The success of INTEC led the Concord Consortium to develop the Virtual High School (VHS), which in 1997 was one of the first online high schools. VHS remains the only virtual high school that uses a cooperative design and relies entirely on school-based teachers to develop and facilitate its courses. This highly successful program has made the transition to an independent nonprofit supported entirely from school membership fees. It is fully accredited and currently offers over 200 semester-long courses in all disciplines to students worldwide.

The keys to the success of VHS are two online courses, one on course facilitation and one on course design. These two courses have been offered dozens of times by VHS and regularly receive high praise from participants who often say that they are the most rigorous and rewarding professional development experiences of their lives.

In 2000 we launched Seeing Math, an innovative online professional development project. The Seeing Math project developed 21 online short courses for teachers of mathematics at the upper elementary and middle school levels. Each course features a video case study, using videos of real teachers in real classrooms. The focus of each video is teacher-to-student and student-to-student interactions, including teachers’ questioning strategies that elicit student thinking and help make that thinking explicit. Additional video commentaries from math specialists highlight areas of student misconceptions and insights. Activities using interactive software provide course participants with a math challenge, so they explore the same content as students in the videos. Participants are asked to observe carefully their own processes as they work towards a mathematical solution; they share their processes in discussions with colleagues, and are thus exposed to a wider framework for understanding different problem-solving approaches, including those used by their own students. Seeing Math courses are available from PBS TeacherLine and Teachscape.

Technology and Professional Development

The Seeing Math experience with student materials and software led to the Information Technology in Science Instruction (ITSI) project in 2006. ITSI provides a professional development experience with optional graduate credit for secondary science teachers using a blended model that includes summer workshops and academic year online courses. ITSI prepares diverse students for careers in information technologies by engaging them in exciting, inquiry-based science projects that use computational models and real-time data acquisition. The project provides over 126 hours of lab-based, credit-bearing activities for 90 teachers and full support for classroom implementation.

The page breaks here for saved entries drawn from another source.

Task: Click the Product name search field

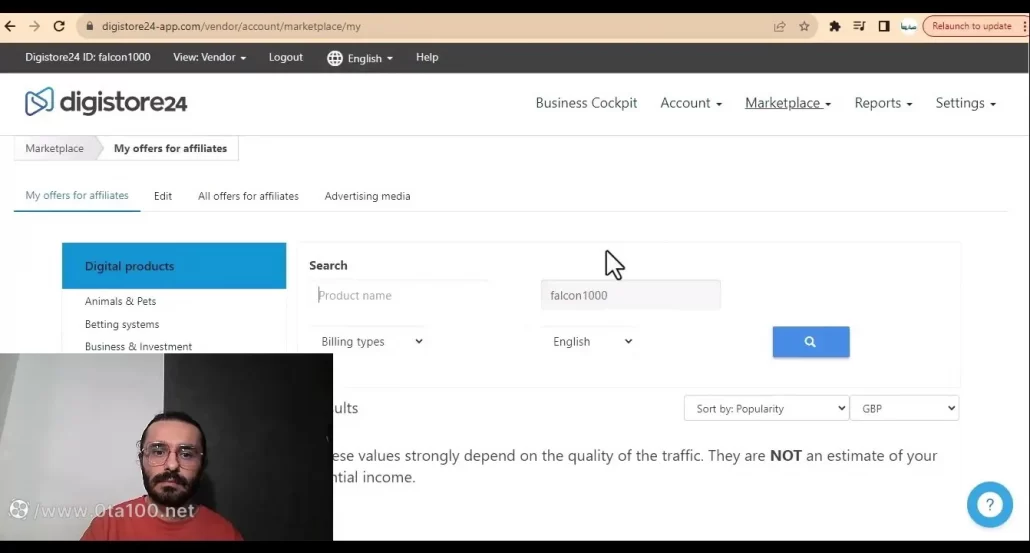Action: point(400,296)
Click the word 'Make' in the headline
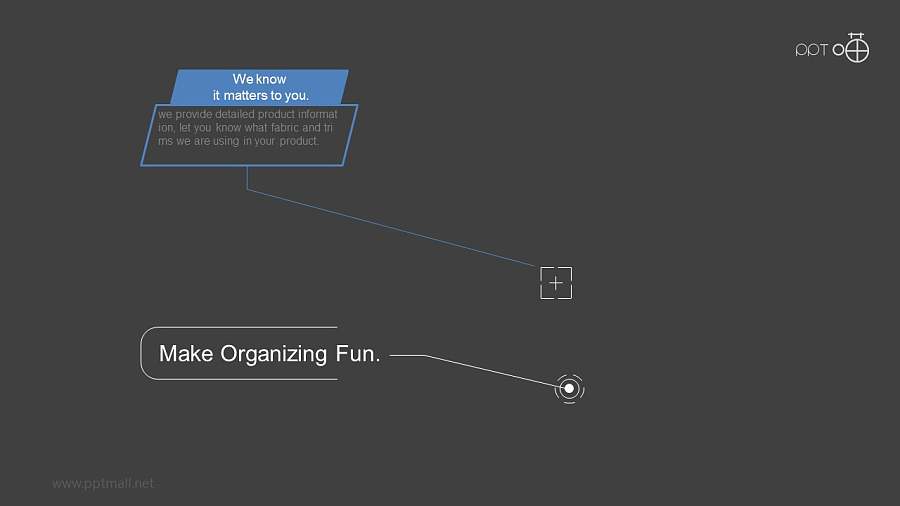 186,353
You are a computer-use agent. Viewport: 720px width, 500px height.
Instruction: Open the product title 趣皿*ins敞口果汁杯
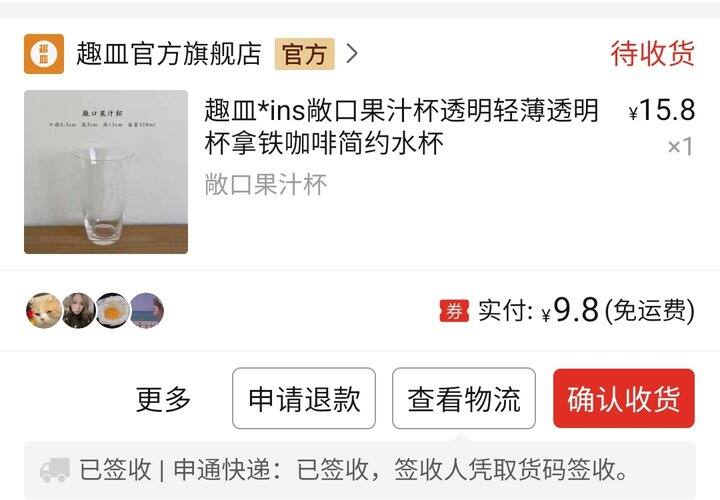401,127
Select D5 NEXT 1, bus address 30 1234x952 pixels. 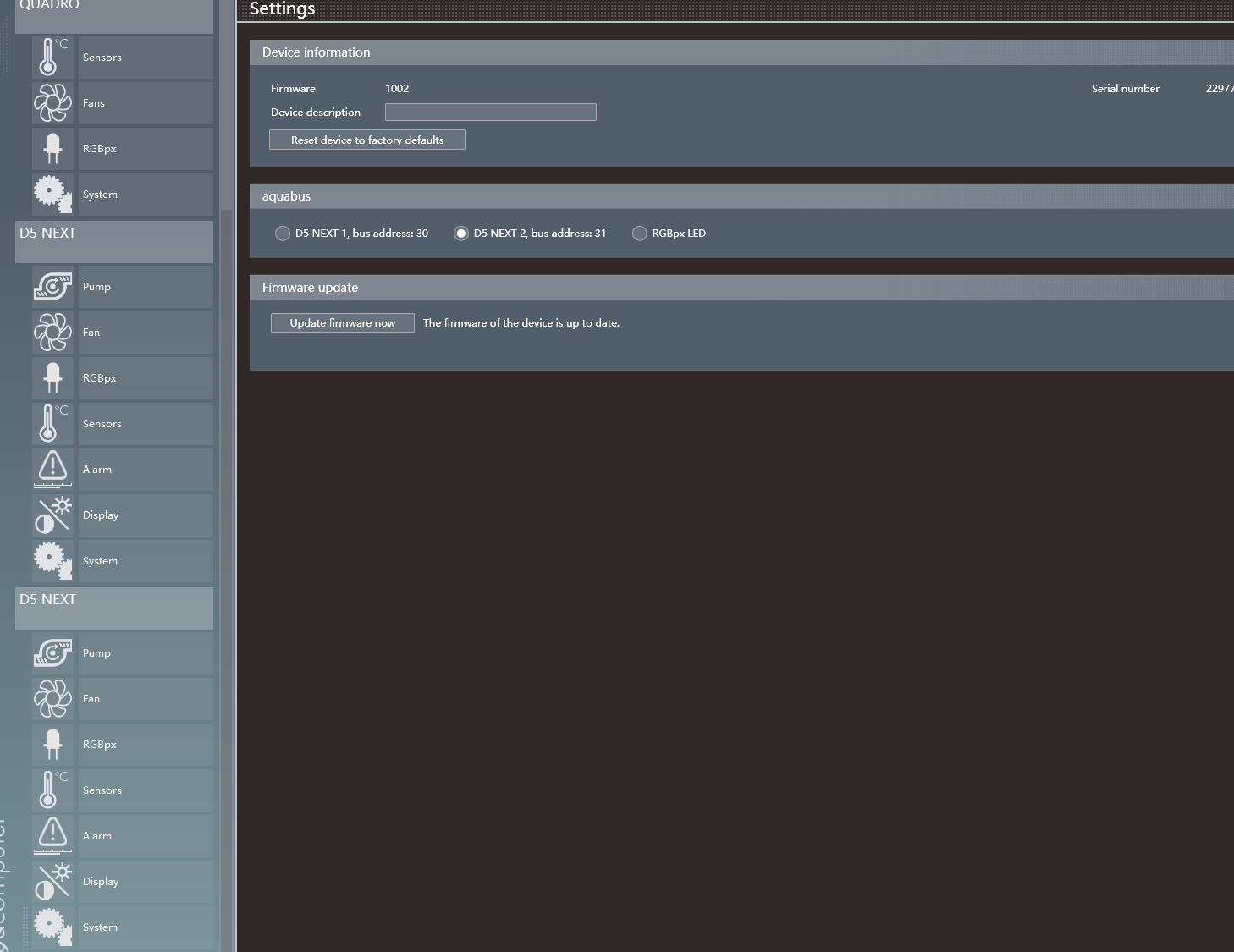[x=283, y=234]
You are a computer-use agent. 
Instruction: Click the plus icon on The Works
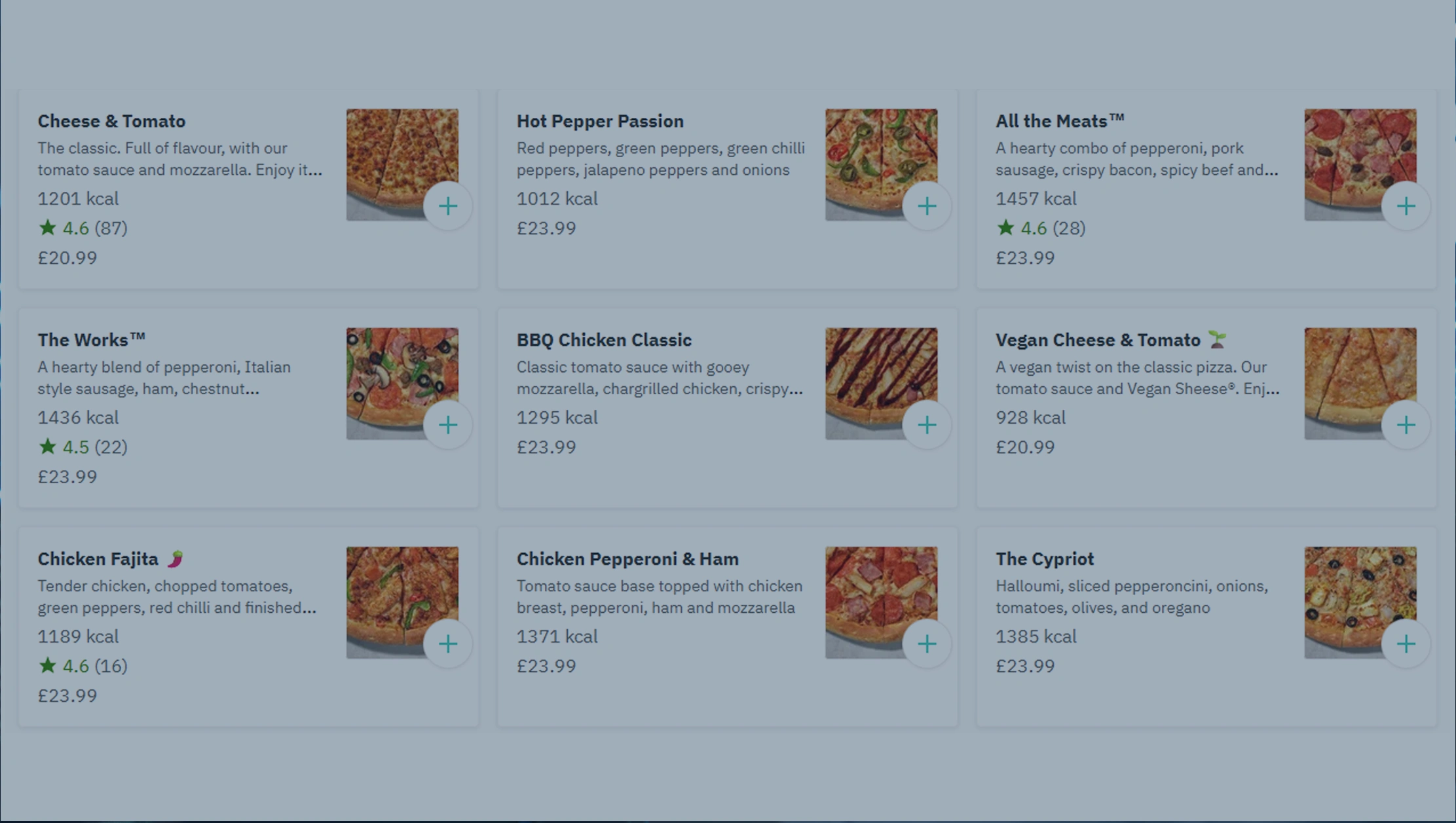tap(448, 424)
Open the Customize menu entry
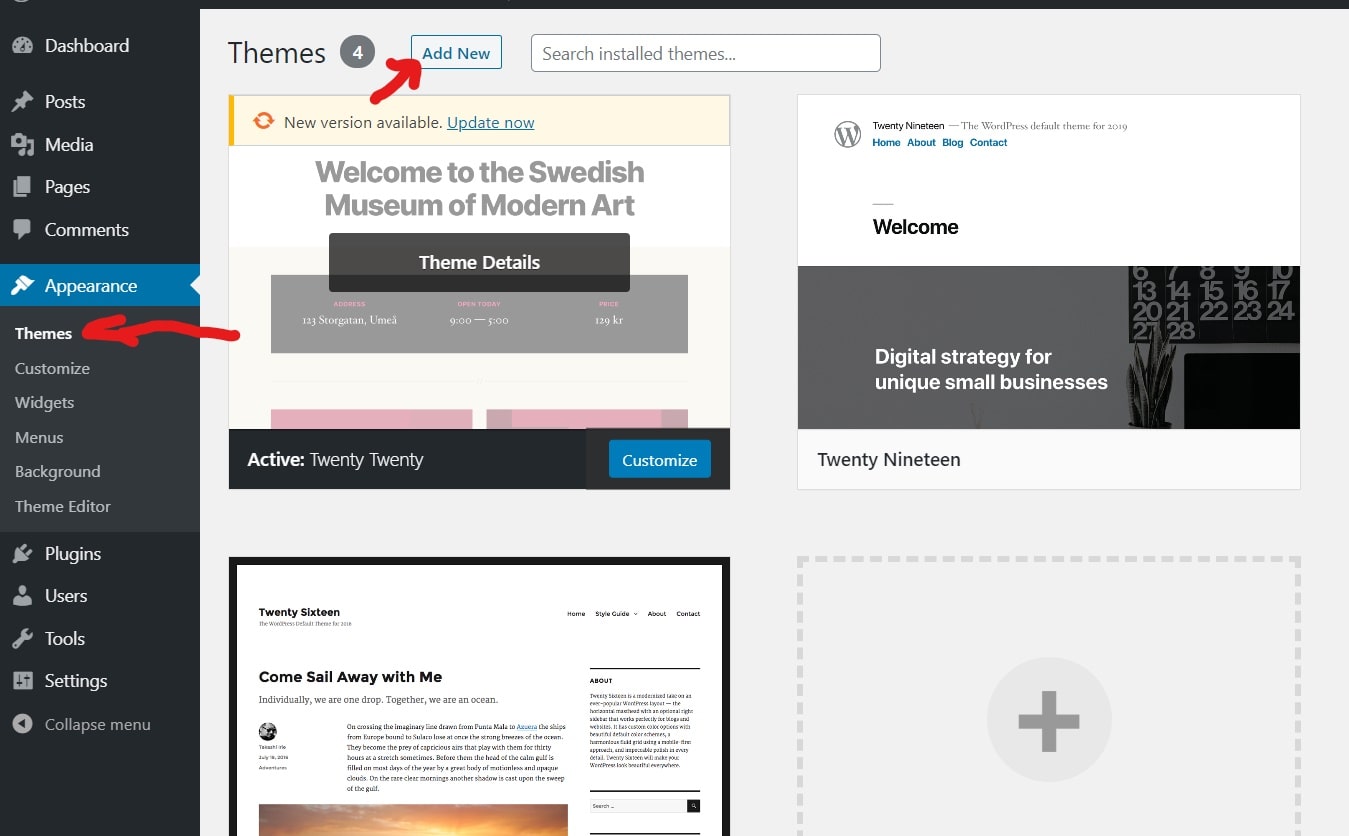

Our professional development model is also used in the Rhode Island Information Technology Experiences for Students and Teachers project that helps secondary teachers in Physics First schools to incorporate interactive computer models to support a deep understanding of the molecular basis of science. This decade of experience with online professional development led to a collaboration with Rhode Island institutions to create the Rhode Island Technology Enhanced Science project. This $12.5 million project, just getting underway, will reach all Rhode Island secondary science teachers with short courses using a blended professional development model based on technology-rich student materials. A large number of short courses will give teachers flexibility in meeting their specific needs.

As student materials take more advantage of the unique power of technology, professional development must change. Technology supports that change by providing teachers with new ways to enhance their knowledge and teaching skills.

1. Mishra, P. & Koehler, M. J. (2006). Technological pedagogical content knowledge: A framework for teacher knowledge. The Teachers College Record, 108(38), 1017-1054.